2. The brief facts of the case are that the appellants are engaged in the manufacture of G.I. Gate Clip, G.I. Hooks, Piano Hinges/Hinges, Hangers, Picture Hooks, Gate Latch, Penal Pins, Brackets & G.I. Bucket, Haps & Staple, Washer, Rake, Ghamela, Gurmala/Trowel, Chiesal, Pulley, Rake, Shoevel, Karni, Wrecking Bar etc. The appellant procured certain inputs and availed Cenvat Credit thereon and final goods have been exported by the appellants either through merchant exporters or in their own name. The appellants availed Cenvat Credit on inputs used in the manufacturing of their final goods and also availed rebate of duty excise paid on the goods exported. The investigation was conducted on 15.11.2006 and certain records were resumed. On the basis of scrutinized records, it was alleged that as the appellants are not having facility to manufacture the goods, therefore, they are not entitle to claim rebate of duty on excise paid on the goods exported and also not entitled to avail Cenvat Credit on inputs. In these set of facts, the show cause notice was issued and the matter was adjudicated. After adjudication, the Cenvat Credit was denied on the inputs and rebate of duty of excise paid on export goods was held recoverable from the appellants and penalties on both the appellants were imposed. Aggrieved from the said order, the appellants are before us.
3. The Ld. Counsel for the appellants submits that in the Adjudication order, it is erred by denying/demanding Cenvat Credit and simultaneously demanding rebate sanctioned to the appellants which amounts to double demand of duty which is bad in law. It is his submission that the appellants during the period in question took Cenvat Credit of Rs. 64,73,939/- out of which the Cenvat Credit was sanctioned to Rs. 37,47,065/-. The rebate of Rs. 1,17,396/- disposed pertains to the period prior to the show cause notice and rebate of Rs. 15,76,511/- received against the goods purchased and exported as such. The total rebate sanctioned is Rs. 40,15,112/- whereas the actual rebate was sanctioned to the appellants for the period in question is Rs. 37,40,065/-.

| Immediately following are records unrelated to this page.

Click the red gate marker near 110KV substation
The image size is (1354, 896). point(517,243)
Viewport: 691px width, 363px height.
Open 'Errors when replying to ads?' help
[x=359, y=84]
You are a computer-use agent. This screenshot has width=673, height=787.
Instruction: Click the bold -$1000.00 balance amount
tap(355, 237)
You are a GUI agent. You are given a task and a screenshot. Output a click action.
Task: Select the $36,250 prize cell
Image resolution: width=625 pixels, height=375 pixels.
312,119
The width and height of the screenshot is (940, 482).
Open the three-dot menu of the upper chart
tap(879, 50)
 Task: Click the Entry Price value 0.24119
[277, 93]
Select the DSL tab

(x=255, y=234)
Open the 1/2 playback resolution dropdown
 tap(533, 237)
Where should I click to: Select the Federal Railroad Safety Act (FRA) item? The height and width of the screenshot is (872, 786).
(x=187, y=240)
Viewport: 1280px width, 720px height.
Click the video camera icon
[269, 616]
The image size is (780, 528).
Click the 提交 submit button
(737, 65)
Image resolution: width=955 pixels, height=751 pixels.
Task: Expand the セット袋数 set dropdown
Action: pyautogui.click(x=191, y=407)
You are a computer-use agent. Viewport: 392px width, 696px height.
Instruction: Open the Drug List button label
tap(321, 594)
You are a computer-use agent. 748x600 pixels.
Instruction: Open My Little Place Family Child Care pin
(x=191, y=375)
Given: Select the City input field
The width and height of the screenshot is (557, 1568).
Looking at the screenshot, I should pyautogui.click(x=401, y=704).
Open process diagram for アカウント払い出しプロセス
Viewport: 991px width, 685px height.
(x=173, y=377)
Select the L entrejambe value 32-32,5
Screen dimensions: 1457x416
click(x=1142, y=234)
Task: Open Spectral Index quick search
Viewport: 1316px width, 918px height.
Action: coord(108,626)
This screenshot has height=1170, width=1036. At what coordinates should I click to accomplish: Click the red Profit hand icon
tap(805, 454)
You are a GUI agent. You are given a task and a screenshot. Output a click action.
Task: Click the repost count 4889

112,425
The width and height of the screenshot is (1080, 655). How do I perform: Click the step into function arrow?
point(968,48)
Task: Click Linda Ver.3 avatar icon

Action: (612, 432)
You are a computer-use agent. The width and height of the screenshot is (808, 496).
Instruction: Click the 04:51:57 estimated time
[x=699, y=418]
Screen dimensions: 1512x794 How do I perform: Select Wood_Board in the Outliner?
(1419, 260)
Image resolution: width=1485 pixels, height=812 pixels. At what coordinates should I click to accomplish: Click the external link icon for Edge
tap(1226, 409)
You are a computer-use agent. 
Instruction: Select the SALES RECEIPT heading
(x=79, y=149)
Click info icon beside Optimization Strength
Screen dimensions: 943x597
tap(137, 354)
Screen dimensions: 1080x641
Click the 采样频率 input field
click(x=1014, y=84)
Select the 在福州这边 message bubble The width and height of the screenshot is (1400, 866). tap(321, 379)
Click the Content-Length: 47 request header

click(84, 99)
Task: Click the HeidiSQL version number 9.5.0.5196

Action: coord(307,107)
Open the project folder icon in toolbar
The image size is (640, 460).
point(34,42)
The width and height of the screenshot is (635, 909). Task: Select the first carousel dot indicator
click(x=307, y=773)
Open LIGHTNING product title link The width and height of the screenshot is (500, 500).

4. The Ld. Counsel further submits that it is incorrect to say that there was no manufacturing capability to manufacture the impugned goods. He submits that manufacturing process alongwith raw material utilized and machinery used in the manufacturing of finish goods have been placed on record and the manufacturing process, raw material utilized and manufacturing capability of the firm was duly verified by Dr. B.R. Ambedkar, National Institute of Technology in 2008. He further submitted that the central excise staff during the course of visit has verified the machinery installed and list of machinery was prepared and the same is placed on record. The premise was again visited on 28.06.2007 and verified the machinery installed. The appellants also furnished Chartered Accountant Certificate certifying that they have not purchased any machinery after inspection/visit except Air-conditioner/Refrigerator. The goods exported were manufactured out of the same set of machines verified by visiting staff. He further submitted that audit of the appellants was conducted upto March, 2006 and there is no allegation against the appellants and no any discrepancy was found that the unit was not working or workable condition. He further submitted that appellants had filed declarations under Rule 173 (B) of Central Excise Rules, 1944 declaring therein goods manufactured and list of raw material used. The appellants had also filed job work declaration for getting job work done. The appellants unit got ISO-9001 certification and the audit report dt. 25.08.2006 done by the said department is also placed on record. The goods were also sent for export through merchant exporter and some goods were received back under intimation to the Department and same were recorded in RG-I (Daily Stock Account). The Jurisdictional Central Range Officer physically verified the goods returned under his date signature dated 11.08.2006. It is his further submission that difference in mentioned in RG-1 and reflected in ER-1 returns were replied in detailed explaining the clerical mistake at the relevant time which were reflected in subsequent ER-1 return.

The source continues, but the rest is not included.